The 68-year-old announced that the US will allocate an additional $713m (£559m) of military aid to the Ukrainian government and 15 other allied European governments fearful of Russian aggression.

It brings the total US security assistance provided to Ukraine since the invasion began to more than $3.7bn (£2.9bn).

Mr Zelensky has been pleading with Western leaders to increase the flow of military equipment for weeks, vowing that his forces overcome Russia's military if provided with fighter jets and other vehicles.

Last week the US confirmed that it has supplied Ukrainian troops with howitzer artillery cannons and anti-artillery radars for the first time.

Russia's ambassador in Washington said Moscow had sent a diplomatic note demanding an end to the US supply of weapons to Ukraine.

Meanwhile, Mr Blinken announced that some US diplomatic staff will start to return to Ukraine from next week. They are expected to be based in Lviv in western Ukraine initially, with a longer term plan to re-open the US embassy in the capital, Kyiv.

It comes as the White House announced that President Joe Biden intends to nominate Bridget Brink, a career diplomat, as US ambassador to Ukraine - a post that has remained vacant for more than two years.

Mr Blinken also defended America's diplomatic approach, telling reporters that it has put pressure on President Vladimir Putin's regime.

"The strategy that we've put in place, massive support for Ukraine, massive pressure against Russia, solidarity with more than 30 countries engaged in these efforts, is having real results," Mr Blinken said. "And we're seeing that when it comes to Russia's war aims, Russia is failing, Ukraine is succeeding."

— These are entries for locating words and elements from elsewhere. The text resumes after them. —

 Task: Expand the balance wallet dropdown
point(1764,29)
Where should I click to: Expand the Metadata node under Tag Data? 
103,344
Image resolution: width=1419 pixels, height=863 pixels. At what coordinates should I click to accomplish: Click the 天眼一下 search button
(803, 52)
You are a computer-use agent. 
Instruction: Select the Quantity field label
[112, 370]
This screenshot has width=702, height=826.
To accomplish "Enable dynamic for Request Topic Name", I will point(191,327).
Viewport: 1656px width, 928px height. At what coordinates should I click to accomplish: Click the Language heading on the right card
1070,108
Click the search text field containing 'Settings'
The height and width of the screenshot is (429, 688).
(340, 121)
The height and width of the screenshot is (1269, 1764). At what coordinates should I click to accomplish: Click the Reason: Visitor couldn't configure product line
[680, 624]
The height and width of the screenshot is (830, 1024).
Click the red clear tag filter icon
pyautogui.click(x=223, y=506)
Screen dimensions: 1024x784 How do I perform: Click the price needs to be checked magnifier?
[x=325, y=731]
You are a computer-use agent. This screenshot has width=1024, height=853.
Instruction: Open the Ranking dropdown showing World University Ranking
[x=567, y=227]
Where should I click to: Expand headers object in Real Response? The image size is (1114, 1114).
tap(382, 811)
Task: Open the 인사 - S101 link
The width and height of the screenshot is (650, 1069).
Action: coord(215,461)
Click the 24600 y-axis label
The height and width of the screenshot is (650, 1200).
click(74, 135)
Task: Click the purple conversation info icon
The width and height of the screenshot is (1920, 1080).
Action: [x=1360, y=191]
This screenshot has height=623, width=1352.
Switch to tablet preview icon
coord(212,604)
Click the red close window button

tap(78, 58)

"A sovereign, independent Ukraine will be around a lot longer than Vladimir Putin's on the scene," Me Blinken added.

Speaking following the meeting, Mr Zelensky said his government appreciated "the unprecedented assistance" from the US and added that he "would like to thank President Biden personally and on behalf of the entire Ukrainian people for his leadership in supporting Ukraine".

In recent days Russia has refocussed its advance on Ukraine's eastern Donbas region and US sources believe that Moscow has committed over 76 battalion tactical groups inside Ukraine.

On Monday, the UK's ministry of defence said in an update that Moscow has made minor advances in the region but has "yet to achieve a breakthrough" due to logistical issues.

The update claimed that "Ukraine's defence of Mariupol has also exhausted many Russian units and reduced their combat effectiveness".